Risarcimento dei danni da emotrasfusione. Un caso al vaglio del Tribunale di Firenze

di Francesca Cerea -

Una paziente, sottoposta a emotrasfusione nel 1970 in occasione del parto, contraeva un’infezione da HCV diagnosticata solo nel 1999. Dopo aver senza successo presentato richiesta di indennizzo alla Commissione medica ospedaliera competente, la paziente proponeva ricorso al Tribunale di Arezzo che le riconosceva il diritto all’indennizzo. Tuttavia la sentenza veniva poi integralmente riformata dalla Corte di Appello di Firenze e il rigetto dell’indennizzo confermato anche dalla Cassazione, nel 2023, per remissione della patologia e per la asserita non indennizzabilità del danno psichico.

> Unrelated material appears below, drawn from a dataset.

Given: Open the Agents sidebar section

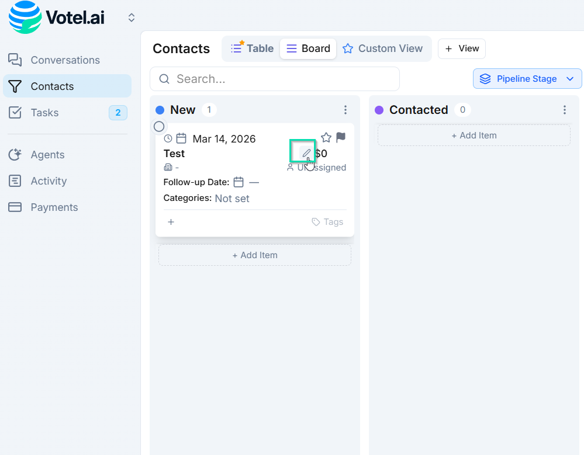Looking at the screenshot, I should tap(47, 155).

In contemporanea al giudizio sull’indennizzo la paziente incardinava un secondo giudizio per ottenere il risarcimento dei danni patiti a seguito della emotrasfusione. Il procedimento rimaneva sospeso sino alla pregiudiziale decisione sull’indennizzo, potendo quest’ultimo, se concesso, essere detratto dal totale eventualmente dovuto. Una volta definito il giudizio di Cassazione la causa viene riassunta e il Tribunale dispone CTU medico legale per verificare la sussistenza e l’entità di postumi permanenti.

Dalla consulenza emerge la presenza di un danno biologico permanente pari al 5%, causato dalla fibrosi epatica residua dell’infezione. Secondo il Tribunale, dalle prove testimoniali e documentali risulta dimostrata, inoltre, la sussistenza di danni esistenziali e relazionali dovuti in particolare alle limitazioni della sfera sessuale determinate dalla malattia infettiva, alle limitazioni nella sfera lavorativa, anche e soprattutto per le lunghe, ripetute e pesanti conseguenze delle cure contro l’epatite C e alle limitazioni nella vita sociale e nei viaggi.

Il danno morale viene ritenuto risarcibile sulla base del principio dell’id quod plerumque accidit, laddove “sapere di aver contratto una malattia infettiva ed invalidante a carico di un organo vitale come il fegato, come appunto l’epatite C, con le forti limitazioni che essa comporta anche in famiglia, è presumibilmente una fonte anche di sofferenza intrapsichica che merita un risarcimento”.

Alla luce delle risultanze, il Tribunale, facendo applicazione della normativa vigente al tempo della manifestazione dell’infezione e della consapevolezza dell’attrice, condanna il Ministero della Salute a risarcire la paziente con la somma di 50.000 euro e a farsi carico delle spese processuali e di consulenza tecnica.